Main cast: Alaqua Cox (Maya Lopez/Echo), Chaske Spencer (Henry Black Crow Lopez), Tantoo Cardinal (Chula), Devery Jacobs (Bonnie), Cody Lightning (Biscuits), and Graham Greene (Skully)
Director: Sydney Freeland
Alaqua Cox in her media rounds promised that Echo would be gritty and violent, unlike the other M-She-U crap on Disney+. Well, so much for grit and violence, because just like all the other hype linked to Disney crap these days, it’s all about over promising but never delivering.
There is no cameo in this episode, so there is no reason to watch Lowak unless one is really enamored of the character of Maya Lopez, so that would mean all six people out there would be so very excited.
Maya, in the grand tradition of an idiot female character in a slasher movie, believes that she has killed Kingpin but she didn’t check so, oops, that tubby lard is still alive. She doesn’t know that yet, as in this episode, it’s still all about establishing the character as well as some side characters as if this season had 18 episodes instead of coming to an abrupt close after three more episodes.

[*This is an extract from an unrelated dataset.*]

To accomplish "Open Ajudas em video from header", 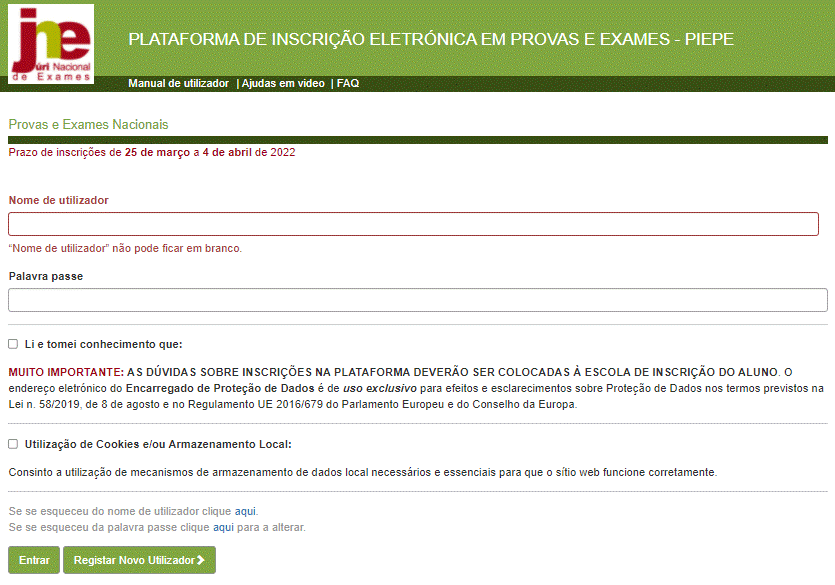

Anyway, in this episode, the key development is that Maya, after some waffling, decides that she’d take down Kingpin’s operations after all, so she uses the standard MCU girlboss powers of plot armor and convenient quick cuts to plant a bomb on a train and then get away with Biscuits’s help. The fact that she hasn’t been discovered is all due to her unique superpower of making sure that everyone she has to deal with is a bigger nincompoop than her.
She hits a snag on the way out, but this is just an excuse for the show to introduce another strong female Mary Sioux, the titular character of this episode, in flashbacks that mysteriously pop inside Maya’s head. Lowak inspires the present day Mary Sioux to somehow find the plot convenience strength to miraculously escape certain death and ta-da!
Seriously, these Disney diversity hires can’t do proper superhero stories anymore. Whenever they hit some snag in their plotting, their sole solution is to hand wave any issue away with a convenient “Well, it just happens, alright!” plot development.
Meanwhile, everyone in the episode, aside from a couple of white tourists from the city, can use sign language perfectly. Maya has a prosthetic leg given to her, because women in Disney shows these days are given everything just for being born with the right genitalia, and various secondary characters talk a lot to dump more exposition on me.
These people are acting like they have all the time in the world to get to the point. Echo is shaping up to be a discount store version of insert some generic B-grade action flick here, only with pacing issues already evident so early in this season.
This is not good, especially when there are only three episodes left and we all know this crap isn’t getting a second season anytime soon.